La primera línea del Gobierno hizo hoy un esfuerzo por tapar el sol con las manos y trató de instalar que la reunión de Macri con el Papa Francisco fue exactamente lo que buscaban, ignorando hechos obvios que vio todo el mundo interesado en verlos y que hasta consignaron diarios extranjeros: El Papa le dispensó apenas 22 minutos al encuentro con el Presidente de su país, lo recibió en la fría biblioteca del Palacio Vaticano y casi no sonrió.

El jefe de Gabinete, Marcos peña, tuvo que publicar una carta en las redes sociales para tratar de minimizar el enorme fracaso diplomático que él mismo protagonizó –como máximo responsable de la diplomacia argentina-, al exponer al Presidente a un encuentro que claramente fue apresurado y no estuvo debidamente trabajado.

En una curiosa operación mental, Peña directamente acusó a los medios y a todos los argentinos de ser reponsables del frío glacial que el Papa destinó a Macri. El jefe de Gabinete comenzó su carta, escrita en primera persona, con una serie de frases autoreferrenciales y un poco empalagosas: “La emoción que uno vive es tal, que se pierde noción del tiempo y los detalles, estás viviendo un momento histórico”, afirmó.

“Entrar al Palacio del Vaticano, en una visita de Estado, es una experiencia muy impactante. Llegás en auto por la Plaza del Vaticano, con la bandera argentina flameando en el auto del Presidente, entrás y te está esperando un “piquete” (así le dicen) de la Guardia Suiza Pontificia y los Gentiluomo”, agrega, para luego recaer en lo autoreferrencial: “cuando vas recorriendo el Palacio esa historia se refleja en cada sala, cada escalera, cada obra de arte. El peso de la trascendencia te abruma.”

Peña acaso buscó con la carta desviar la atención sobre el fracaso diplomático de exponer al Presidente a un encuentro con el Papa apresurado y poco negociado.
Sin embargo, a continuación abandona todo intento literario y dice lo que quiere decir: “Al salir empezamos a ver interpretaciones sobre si había durado mucho o poco, si había sonreído más o menos, y ahí uno empieza a pensar lo difícil que somos a veces como país”.

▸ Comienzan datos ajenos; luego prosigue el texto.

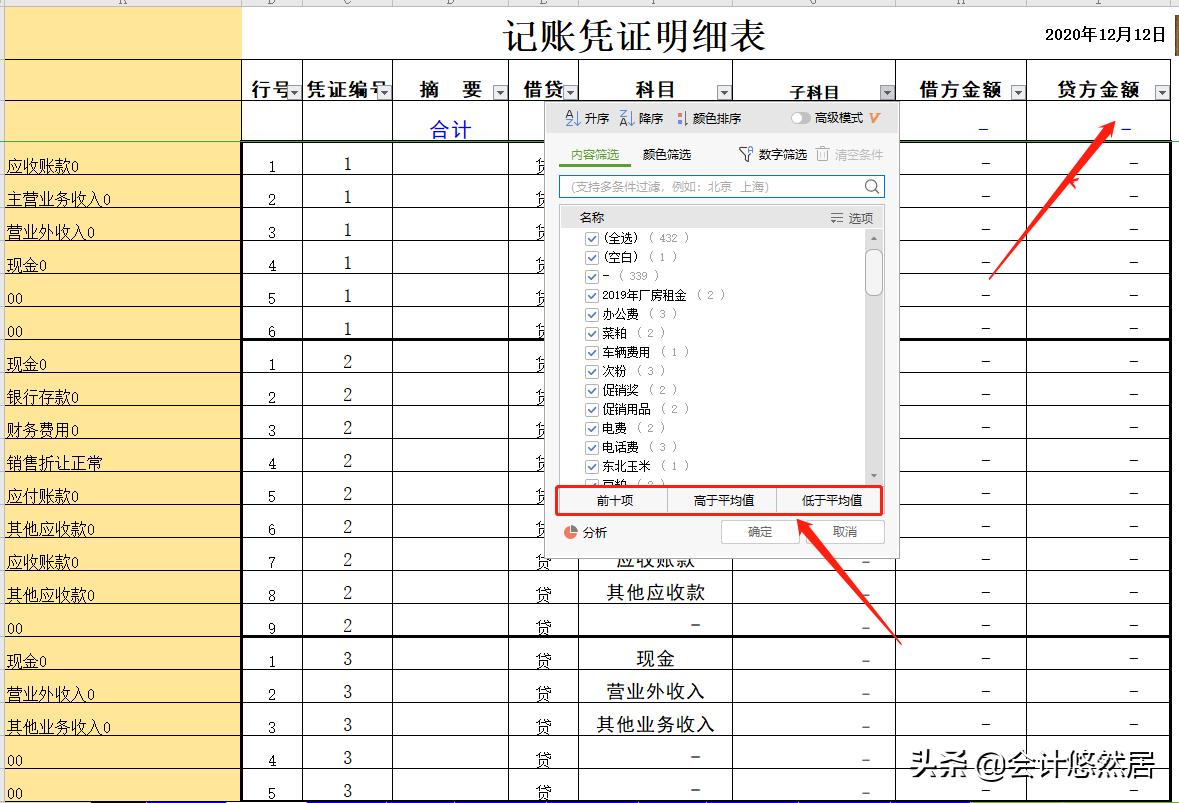Uncheck the select all (全选) checkbox
The width and height of the screenshot is (1179, 803).
(592, 239)
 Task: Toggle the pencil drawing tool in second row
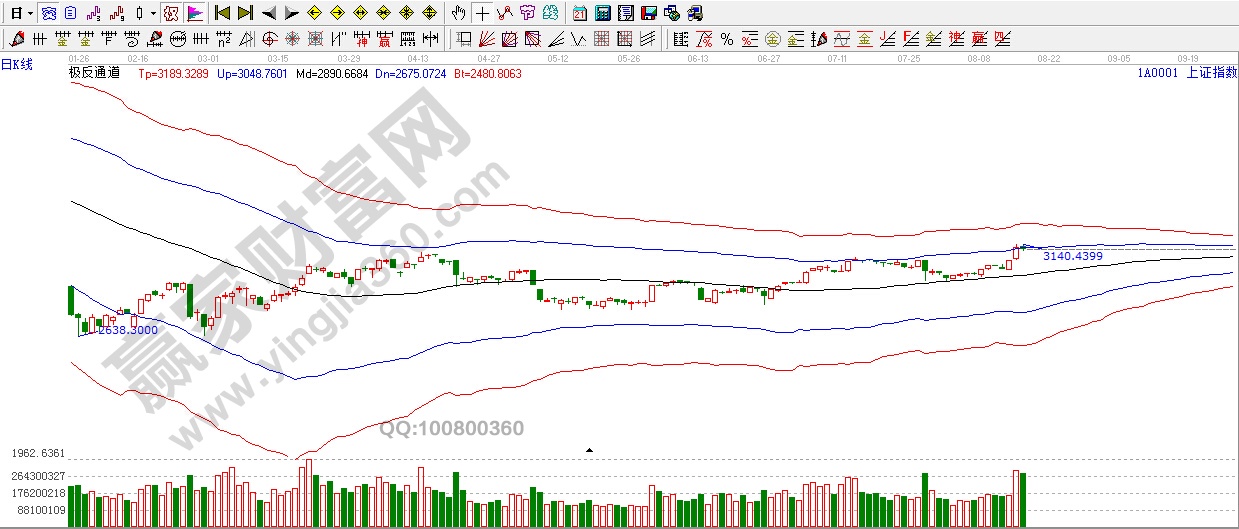tap(18, 40)
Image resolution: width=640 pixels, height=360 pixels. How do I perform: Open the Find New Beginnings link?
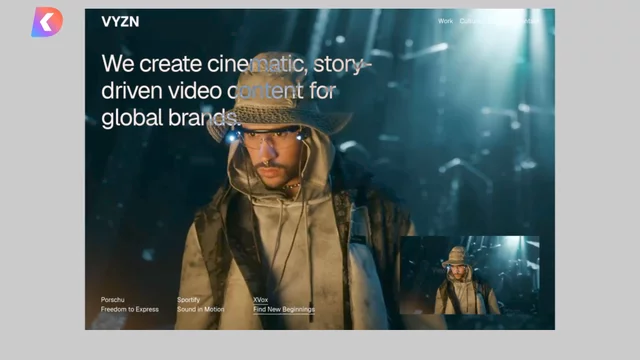284,309
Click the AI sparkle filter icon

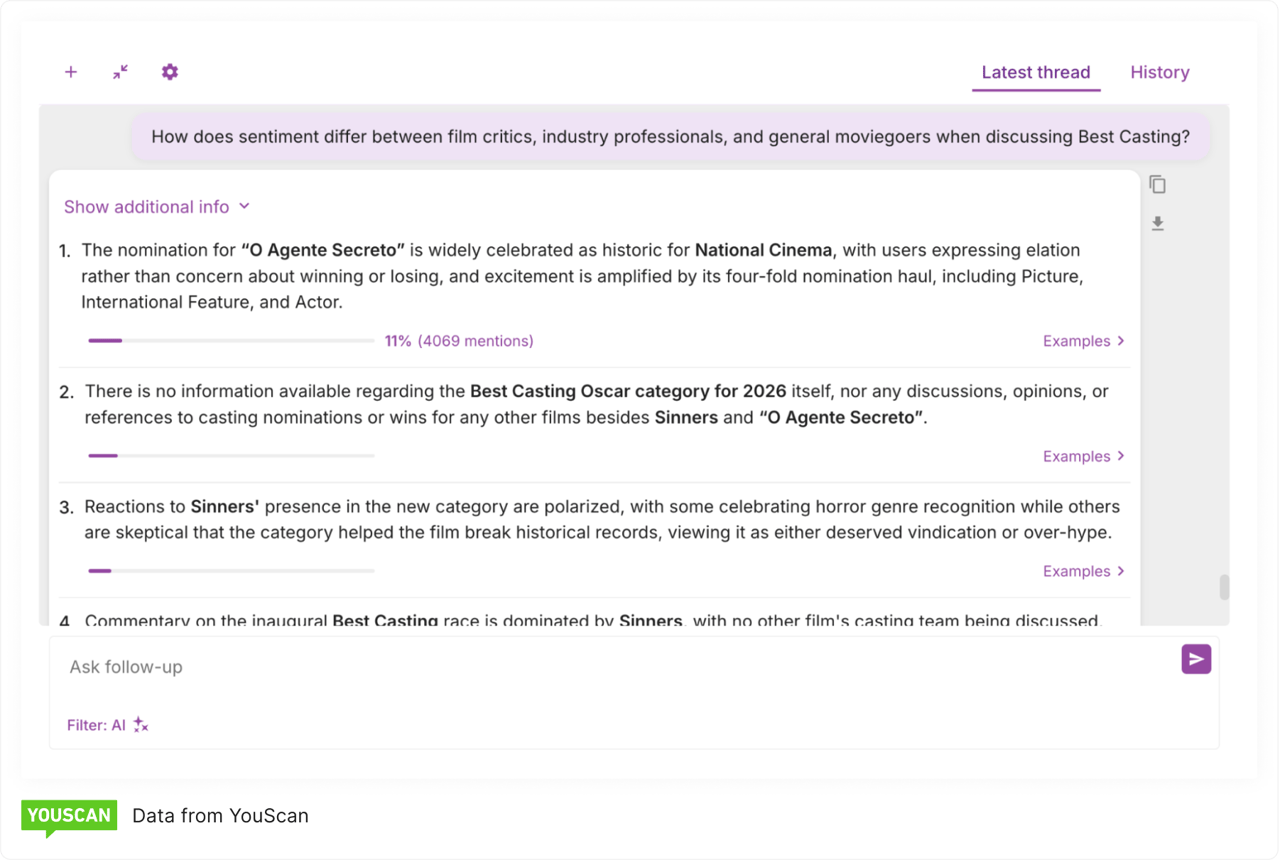tap(141, 725)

“¿Qué nos pasa a los argentinos que tenemos que atacar a aquellos que logran cosas increíbles?”, agrega el jefe de Gabinete, convirtiendo las descripciones de lo evidente en un “ataque” al Papa, una manera obvia de desviar la atención sobre el error diplomático cometido.

Lo interesante es que tras ese descargo, vuelve a expresar una de las posiciones que molestaron al Papa, esta idea del Gobierno –filtrada en su momento a los medios- de tratarlo como a “cualquier jefe de Estado”. En su carta, Peña afirma que ahora “empezó una nueva etapa en la relación del gobierno argentino con el Papa Francisco. Una etapa que surge del consenso de la necesidad de una relación más institucional, menos politizada y de menos manoseo.”

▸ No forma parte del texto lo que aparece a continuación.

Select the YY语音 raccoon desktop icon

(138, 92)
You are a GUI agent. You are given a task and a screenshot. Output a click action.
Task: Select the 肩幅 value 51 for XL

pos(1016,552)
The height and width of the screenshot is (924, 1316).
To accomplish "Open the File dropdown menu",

Es decir, ubica al Papa en un plano de ingenuidad o estupidez política que le permitió ser “manoseado” por el kirchnerismo; y promete hacia adelante un trato “institucional”. Es evidente que Bergoglio entendió ese mensaje y extremó en su recepción de ayer el trato “institucional”, al punto que como reveló LPO, pidió que Macri asistiera al encuentro sin su hija Antonia.

En la misma línea, Francisco rechazó ayer el pedido de Macri de brindar un mensaje juntos ante los medios y se limitó a prestarle una sala del Vaticano para que hablara en soledad ante la prensa; no sin antes consultarlo por la detención de Milagro Sala y advertirle que le parecieron “desafortunadas” las declaraciones de Jaime Durán Barna, que en plena campaña dijo que el Papa “no tiene dos votos”.

En la misma línea, sólo que en su caso a través de una entrevista radial, se expresó la canciller Susana Malcorra, que reponde directamente a Marcos Peña y su colaborador Fulvio Pompeo, que ya suena como sucesor de la ex funcionaria de la ONU.

La canciller sumó una curiosa interpretación sobre la brevedad de la entrevista con el Papa. “El presidente Macri es una persona que no abunda en palabras”, explicó, de manera que según su visión, el encuentro fue corto porque Macri ya no tenía nada más para decir.

Malcorra también negó que el Papa tenga un “prejuicio” político con Macri y volvió a quejarse del foco puesto por los medios en los escasos 22 minutos que Francis dedicó a atender a la delegación argentina.

“La verdad que me sorprende que el cronómetro mida la eficiencia o no o la satisfacción o no de la reunión”, concluyó.